*WHAT TO PRODUCE*: Please copy each line in the records below that contains the string "Corporate".

*THE DATA*:
__________

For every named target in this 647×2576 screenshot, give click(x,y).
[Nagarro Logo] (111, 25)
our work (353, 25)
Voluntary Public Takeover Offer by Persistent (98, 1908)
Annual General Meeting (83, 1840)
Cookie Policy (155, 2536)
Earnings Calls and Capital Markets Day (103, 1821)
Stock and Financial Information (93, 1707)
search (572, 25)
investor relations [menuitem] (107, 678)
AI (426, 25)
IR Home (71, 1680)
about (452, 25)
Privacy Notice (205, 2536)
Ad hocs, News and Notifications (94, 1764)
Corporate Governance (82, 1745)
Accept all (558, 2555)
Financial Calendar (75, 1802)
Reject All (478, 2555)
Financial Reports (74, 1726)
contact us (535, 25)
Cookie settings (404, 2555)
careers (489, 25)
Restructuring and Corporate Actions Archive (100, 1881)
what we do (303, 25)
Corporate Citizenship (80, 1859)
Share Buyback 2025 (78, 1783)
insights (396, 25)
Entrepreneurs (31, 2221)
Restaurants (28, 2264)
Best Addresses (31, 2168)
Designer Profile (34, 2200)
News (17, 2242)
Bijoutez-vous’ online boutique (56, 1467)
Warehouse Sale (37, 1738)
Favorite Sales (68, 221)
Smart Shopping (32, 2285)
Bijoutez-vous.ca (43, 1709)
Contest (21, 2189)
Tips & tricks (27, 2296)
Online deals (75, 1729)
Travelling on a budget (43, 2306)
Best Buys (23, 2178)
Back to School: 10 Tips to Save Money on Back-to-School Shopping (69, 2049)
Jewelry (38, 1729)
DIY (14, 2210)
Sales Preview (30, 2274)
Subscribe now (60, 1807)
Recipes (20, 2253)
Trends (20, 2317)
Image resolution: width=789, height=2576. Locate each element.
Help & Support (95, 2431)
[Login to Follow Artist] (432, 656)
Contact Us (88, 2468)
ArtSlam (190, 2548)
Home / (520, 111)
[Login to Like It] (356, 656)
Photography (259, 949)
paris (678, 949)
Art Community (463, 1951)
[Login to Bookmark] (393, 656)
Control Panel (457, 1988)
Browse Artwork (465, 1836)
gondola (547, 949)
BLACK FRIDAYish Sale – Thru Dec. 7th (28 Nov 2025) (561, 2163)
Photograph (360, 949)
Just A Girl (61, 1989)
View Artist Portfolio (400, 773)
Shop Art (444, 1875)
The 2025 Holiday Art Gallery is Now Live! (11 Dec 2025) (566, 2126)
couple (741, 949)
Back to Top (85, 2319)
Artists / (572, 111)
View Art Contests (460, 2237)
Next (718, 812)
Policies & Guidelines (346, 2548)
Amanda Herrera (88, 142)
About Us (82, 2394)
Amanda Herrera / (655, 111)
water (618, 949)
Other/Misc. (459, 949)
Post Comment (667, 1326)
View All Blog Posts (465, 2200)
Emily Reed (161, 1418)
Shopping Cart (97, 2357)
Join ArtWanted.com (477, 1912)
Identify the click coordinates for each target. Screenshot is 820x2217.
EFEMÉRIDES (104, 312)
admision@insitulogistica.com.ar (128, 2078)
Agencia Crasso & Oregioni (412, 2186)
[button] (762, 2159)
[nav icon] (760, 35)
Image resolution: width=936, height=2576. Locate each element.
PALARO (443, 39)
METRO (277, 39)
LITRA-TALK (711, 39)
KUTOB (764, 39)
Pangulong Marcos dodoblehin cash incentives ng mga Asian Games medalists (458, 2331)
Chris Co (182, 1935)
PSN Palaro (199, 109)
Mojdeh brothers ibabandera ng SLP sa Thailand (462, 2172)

__________

*FINISHED TASK*:
Corporate Governance (82, 1745)
Restructuring and Corporate Actions Archive (100, 1881)
Corporate Citizenship (80, 1859)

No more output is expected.